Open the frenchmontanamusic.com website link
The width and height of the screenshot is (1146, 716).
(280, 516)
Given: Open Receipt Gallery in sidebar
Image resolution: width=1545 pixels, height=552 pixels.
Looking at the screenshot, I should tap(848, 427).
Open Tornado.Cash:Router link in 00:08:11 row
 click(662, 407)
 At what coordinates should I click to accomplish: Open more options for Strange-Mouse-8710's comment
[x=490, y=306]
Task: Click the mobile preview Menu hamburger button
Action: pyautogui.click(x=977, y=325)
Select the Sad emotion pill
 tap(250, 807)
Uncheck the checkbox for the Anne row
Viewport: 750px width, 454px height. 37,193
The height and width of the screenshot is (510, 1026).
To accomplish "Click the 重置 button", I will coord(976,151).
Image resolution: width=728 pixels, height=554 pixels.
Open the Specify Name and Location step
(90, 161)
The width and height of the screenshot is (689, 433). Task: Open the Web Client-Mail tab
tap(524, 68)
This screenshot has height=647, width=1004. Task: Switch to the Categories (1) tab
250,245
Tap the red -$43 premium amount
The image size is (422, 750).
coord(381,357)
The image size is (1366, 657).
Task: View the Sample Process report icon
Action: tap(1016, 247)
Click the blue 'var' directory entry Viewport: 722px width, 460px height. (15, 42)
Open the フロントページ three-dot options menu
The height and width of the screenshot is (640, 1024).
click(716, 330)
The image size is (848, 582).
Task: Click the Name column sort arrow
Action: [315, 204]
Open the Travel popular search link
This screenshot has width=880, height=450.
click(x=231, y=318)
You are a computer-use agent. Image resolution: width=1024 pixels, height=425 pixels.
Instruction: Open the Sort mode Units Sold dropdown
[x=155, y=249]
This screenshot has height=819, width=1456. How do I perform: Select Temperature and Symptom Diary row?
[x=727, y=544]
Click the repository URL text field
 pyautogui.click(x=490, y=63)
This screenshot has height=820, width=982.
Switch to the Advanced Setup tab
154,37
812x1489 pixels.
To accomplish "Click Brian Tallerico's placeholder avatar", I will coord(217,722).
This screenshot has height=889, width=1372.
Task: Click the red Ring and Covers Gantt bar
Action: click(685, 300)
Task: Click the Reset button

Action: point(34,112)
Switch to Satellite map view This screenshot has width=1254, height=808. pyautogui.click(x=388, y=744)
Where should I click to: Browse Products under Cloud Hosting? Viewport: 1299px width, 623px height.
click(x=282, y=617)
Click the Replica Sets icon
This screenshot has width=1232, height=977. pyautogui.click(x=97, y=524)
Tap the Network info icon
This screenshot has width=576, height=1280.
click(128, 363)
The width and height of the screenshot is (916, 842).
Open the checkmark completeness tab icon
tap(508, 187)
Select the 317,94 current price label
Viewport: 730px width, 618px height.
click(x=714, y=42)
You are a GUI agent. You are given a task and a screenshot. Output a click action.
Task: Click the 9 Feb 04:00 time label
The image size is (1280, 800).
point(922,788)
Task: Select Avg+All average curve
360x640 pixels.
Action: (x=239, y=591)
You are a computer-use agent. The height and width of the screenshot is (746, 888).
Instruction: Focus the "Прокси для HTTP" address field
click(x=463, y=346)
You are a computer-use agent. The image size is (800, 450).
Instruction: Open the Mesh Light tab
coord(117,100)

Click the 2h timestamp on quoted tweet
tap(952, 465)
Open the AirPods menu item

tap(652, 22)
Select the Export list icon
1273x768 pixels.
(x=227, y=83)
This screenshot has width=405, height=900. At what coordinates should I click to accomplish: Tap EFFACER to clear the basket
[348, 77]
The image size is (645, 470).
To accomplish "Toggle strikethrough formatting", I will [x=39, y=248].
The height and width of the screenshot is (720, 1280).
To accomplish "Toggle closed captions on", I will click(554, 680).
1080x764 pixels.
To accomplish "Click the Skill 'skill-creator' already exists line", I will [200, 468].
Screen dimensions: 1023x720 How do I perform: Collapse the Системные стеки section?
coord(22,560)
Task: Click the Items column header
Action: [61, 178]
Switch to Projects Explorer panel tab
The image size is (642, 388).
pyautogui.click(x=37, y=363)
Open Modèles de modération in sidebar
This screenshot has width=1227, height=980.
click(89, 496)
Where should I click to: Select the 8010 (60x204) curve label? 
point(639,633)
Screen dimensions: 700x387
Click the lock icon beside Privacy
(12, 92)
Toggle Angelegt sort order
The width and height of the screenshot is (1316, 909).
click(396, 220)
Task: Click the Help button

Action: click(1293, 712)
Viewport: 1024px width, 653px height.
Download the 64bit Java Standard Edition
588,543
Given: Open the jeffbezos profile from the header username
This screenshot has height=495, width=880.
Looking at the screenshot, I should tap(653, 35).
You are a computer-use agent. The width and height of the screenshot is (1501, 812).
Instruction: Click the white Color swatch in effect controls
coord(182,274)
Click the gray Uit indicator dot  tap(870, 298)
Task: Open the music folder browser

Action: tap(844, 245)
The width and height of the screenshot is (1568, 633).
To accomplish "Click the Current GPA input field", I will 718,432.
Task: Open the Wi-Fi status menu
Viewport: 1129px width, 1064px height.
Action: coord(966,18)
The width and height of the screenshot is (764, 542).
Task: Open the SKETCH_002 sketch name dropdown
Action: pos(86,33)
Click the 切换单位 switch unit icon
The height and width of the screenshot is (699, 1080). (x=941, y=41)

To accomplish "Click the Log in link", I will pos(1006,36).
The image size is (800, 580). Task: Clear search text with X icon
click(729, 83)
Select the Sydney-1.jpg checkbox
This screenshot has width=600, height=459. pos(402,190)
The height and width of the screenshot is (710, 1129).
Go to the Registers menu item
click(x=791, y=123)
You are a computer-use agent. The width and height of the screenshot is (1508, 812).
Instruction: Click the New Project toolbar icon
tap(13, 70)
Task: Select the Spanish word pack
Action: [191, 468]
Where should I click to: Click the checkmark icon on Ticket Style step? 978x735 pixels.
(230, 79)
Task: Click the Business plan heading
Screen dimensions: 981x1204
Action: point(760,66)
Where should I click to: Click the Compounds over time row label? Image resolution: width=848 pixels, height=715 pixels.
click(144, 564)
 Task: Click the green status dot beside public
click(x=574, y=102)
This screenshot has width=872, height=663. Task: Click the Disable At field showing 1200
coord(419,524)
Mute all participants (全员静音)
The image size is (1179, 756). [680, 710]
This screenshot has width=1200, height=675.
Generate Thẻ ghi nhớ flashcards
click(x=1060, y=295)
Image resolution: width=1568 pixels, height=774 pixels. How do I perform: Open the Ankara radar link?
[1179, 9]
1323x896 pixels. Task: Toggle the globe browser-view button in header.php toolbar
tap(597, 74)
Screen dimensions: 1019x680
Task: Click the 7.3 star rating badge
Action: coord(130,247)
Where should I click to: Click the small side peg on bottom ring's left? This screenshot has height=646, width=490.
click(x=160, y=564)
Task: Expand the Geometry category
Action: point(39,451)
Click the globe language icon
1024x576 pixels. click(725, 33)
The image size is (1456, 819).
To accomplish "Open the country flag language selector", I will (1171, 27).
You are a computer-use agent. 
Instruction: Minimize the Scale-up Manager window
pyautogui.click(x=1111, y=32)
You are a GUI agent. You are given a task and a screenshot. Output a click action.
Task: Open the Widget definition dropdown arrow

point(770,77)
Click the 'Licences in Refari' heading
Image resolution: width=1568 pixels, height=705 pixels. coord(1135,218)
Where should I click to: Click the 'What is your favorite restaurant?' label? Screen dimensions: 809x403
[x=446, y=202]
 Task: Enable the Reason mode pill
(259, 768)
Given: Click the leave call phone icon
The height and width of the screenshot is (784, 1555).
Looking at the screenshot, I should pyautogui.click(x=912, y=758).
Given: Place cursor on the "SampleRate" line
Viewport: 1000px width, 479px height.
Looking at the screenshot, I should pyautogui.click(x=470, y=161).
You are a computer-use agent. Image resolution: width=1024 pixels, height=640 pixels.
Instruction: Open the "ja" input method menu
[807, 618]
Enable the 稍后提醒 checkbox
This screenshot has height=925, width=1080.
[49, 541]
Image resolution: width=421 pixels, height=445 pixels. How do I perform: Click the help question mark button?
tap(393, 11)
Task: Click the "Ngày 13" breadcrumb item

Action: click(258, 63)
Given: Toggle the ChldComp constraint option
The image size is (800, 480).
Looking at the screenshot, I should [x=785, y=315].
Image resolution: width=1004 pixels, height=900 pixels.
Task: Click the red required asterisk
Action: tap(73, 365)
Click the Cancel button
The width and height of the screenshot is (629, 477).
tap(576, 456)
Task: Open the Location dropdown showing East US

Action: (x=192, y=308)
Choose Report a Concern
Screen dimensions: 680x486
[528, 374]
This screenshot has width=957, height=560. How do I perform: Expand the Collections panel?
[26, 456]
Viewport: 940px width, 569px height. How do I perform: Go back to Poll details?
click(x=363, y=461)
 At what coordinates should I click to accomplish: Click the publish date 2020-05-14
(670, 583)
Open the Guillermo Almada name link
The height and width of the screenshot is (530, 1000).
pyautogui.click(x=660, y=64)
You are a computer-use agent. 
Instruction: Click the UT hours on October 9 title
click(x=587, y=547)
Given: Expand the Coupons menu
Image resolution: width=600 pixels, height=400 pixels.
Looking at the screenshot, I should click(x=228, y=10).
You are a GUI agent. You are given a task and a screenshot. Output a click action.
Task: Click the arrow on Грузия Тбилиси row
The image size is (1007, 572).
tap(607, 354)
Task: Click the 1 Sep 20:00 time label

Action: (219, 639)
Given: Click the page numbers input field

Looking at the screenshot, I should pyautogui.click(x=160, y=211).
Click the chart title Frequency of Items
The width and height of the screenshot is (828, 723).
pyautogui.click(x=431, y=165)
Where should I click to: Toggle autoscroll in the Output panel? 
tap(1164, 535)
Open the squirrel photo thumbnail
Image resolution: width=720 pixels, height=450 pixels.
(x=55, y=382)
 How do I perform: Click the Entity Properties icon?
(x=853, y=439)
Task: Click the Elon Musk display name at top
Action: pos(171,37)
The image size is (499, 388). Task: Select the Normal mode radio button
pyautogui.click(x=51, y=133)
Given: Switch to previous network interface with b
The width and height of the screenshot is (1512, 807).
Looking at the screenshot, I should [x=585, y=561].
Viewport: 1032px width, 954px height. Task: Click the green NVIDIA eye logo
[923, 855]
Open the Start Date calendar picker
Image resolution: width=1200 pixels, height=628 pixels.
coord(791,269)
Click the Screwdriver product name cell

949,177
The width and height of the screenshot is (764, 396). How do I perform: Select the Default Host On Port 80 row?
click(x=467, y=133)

* INSTRUCTIONS FOR THE TASK *
Give back exactly the lines that run from the line with "The width and height of the screenshot is (1512, 807)." through the close of the material, counting both ends, and nothing more.

* TASK SOLUTION *
The width and height of the screenshot is (1512, 807).
Looking at the screenshot, I should [x=585, y=561].
Viewport: 1032px width, 954px height. Task: Click the green NVIDIA eye logo
[923, 855]
Open the Start Date calendar picker
Image resolution: width=1200 pixels, height=628 pixels.
coord(791,269)
Click the Screwdriver product name cell

949,177
The width and height of the screenshot is (764, 396). How do I perform: Select the Default Host On Port 80 row?
click(x=467, y=133)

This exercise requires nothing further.